A INCIDÊNCIA DE SÍFILIS CONGÊNITA EM NASCIDOS VIVOS NO TERRITÓRIO BRASILEIRO, 2013-2023
INCIDENCE OF CONGENITAL SYPHILIS IN LIVE BIRTHS IN BRAZILIAN TERRITORY, 2013-2023
DOI:
https://doi.org/10.69719/ros.v8.880Palavras-chave:
Sífilis Congênita, Transmissão Vertical, Pré-natal, Incidência, Saúde PúblicaResumo
Este estudo teve como objetivo estimar a incidência de sífilis congênita em nascidos vivos no Brasil entre 2013 e 2023. Trata-se de um estudo descritivo transversal, baseado em dados do Sistema de Informação de Agravos de Notificação (SINAN) e do Sistema de Informação sobre Nascidos Vivos (SINASC). Foram analisados todos os casos notificados de sífilis congênita no período, com categorização conforme o momento do diagnóstico materno.

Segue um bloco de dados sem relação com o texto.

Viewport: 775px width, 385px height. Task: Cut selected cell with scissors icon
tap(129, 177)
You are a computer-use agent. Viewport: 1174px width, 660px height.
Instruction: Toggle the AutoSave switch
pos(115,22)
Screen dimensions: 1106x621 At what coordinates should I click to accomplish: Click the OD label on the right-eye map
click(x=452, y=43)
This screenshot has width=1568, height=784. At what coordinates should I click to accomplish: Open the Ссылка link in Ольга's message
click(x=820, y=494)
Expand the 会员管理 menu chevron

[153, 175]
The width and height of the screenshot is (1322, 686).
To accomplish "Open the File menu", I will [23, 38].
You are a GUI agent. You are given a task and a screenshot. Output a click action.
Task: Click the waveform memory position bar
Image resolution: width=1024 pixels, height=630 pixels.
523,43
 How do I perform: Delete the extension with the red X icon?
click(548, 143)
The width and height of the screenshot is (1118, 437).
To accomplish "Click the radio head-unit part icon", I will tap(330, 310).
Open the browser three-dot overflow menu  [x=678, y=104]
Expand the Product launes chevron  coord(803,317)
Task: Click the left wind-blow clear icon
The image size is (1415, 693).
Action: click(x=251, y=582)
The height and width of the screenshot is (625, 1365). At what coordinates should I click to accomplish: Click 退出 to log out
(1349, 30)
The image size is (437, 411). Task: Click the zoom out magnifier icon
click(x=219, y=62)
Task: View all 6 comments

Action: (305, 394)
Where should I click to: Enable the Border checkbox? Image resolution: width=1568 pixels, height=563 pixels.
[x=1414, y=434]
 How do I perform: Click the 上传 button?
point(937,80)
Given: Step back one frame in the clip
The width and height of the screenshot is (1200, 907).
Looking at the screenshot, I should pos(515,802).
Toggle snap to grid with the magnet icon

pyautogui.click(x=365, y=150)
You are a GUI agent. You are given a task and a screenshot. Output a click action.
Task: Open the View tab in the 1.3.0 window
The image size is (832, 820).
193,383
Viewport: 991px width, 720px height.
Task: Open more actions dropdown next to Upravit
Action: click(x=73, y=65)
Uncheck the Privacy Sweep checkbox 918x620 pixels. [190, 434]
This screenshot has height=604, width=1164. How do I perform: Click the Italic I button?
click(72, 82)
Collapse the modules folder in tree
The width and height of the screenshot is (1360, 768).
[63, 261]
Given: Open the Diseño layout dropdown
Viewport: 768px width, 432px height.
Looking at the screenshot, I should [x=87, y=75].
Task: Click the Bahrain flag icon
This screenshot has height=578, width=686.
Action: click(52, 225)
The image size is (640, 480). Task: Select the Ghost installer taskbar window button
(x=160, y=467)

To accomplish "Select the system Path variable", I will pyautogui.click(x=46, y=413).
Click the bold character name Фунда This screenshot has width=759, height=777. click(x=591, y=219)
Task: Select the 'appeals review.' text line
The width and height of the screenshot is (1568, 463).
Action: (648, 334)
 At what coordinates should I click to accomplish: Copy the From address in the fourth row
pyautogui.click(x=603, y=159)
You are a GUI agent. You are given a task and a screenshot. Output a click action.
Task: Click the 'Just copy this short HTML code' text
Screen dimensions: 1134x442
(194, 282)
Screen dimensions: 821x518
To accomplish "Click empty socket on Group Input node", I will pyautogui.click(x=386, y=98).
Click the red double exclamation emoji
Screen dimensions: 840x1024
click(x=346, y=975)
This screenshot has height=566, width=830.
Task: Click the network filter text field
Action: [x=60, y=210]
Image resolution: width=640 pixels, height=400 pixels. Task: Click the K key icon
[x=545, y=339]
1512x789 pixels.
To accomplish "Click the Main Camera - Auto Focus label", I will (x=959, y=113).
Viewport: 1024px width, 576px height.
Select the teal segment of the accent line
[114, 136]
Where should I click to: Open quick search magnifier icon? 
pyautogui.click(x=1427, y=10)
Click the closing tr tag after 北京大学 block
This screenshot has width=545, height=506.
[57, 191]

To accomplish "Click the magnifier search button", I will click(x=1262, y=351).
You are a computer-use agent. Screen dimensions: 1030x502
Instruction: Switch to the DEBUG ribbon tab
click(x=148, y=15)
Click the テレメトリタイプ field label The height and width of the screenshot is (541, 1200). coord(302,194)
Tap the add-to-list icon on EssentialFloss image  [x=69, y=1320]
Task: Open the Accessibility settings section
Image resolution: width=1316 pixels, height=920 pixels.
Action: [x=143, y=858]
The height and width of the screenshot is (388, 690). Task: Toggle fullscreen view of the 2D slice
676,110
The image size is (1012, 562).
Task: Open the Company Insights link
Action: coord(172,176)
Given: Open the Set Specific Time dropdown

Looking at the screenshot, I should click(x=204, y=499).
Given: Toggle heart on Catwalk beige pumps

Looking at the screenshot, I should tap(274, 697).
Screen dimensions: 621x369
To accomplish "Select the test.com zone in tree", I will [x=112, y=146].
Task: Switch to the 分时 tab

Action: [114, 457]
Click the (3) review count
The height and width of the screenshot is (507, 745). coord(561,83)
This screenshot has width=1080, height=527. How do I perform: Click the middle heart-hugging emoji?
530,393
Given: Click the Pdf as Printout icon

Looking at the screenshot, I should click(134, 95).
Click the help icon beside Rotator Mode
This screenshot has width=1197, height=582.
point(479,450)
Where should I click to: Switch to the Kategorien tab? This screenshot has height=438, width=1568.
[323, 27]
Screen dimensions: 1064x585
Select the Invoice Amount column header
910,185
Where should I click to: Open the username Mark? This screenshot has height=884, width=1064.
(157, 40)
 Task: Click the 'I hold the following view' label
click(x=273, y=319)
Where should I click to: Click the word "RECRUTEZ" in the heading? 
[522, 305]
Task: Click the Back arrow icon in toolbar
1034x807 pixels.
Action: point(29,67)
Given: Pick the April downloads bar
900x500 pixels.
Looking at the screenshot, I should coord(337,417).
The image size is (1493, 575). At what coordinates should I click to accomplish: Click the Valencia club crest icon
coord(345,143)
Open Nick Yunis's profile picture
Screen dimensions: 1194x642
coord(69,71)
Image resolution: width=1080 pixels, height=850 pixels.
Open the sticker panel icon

Os resultados mostraram 251.147 casos confirmados, com média anual de 22.830. O pico de casos foi em 2021, enquanto a maior incidência ocorreu em 2022, com 103 casos por 10.000 nascidos vivos. A taxa média no período foi de 81 casos por 10.000 nascidos vivos. A análise evidenciou uma tendência de aumento na incidência, especialmente entre 2020 e 2022, período possivelmente afetado pela pandemia de COVID-19. A maioria dos diagnósticos (56,02%) ocorreu após detecção prévia no pré-natal; em 43,98% não houve identificação prévia. A redução progressiva do número de nascidos vivos, associada à manutenção ou aumento dos casos, resultou em incidência crescente. Conclui-se que a sífilis congênita permanece um desafio de saúde pública no Brasil, exigindo maior investimento em diagnóstico precoce, tratamento eficaz e melhoria da qualidade do pré-natal, além de reforço na notificação adequada dos casos.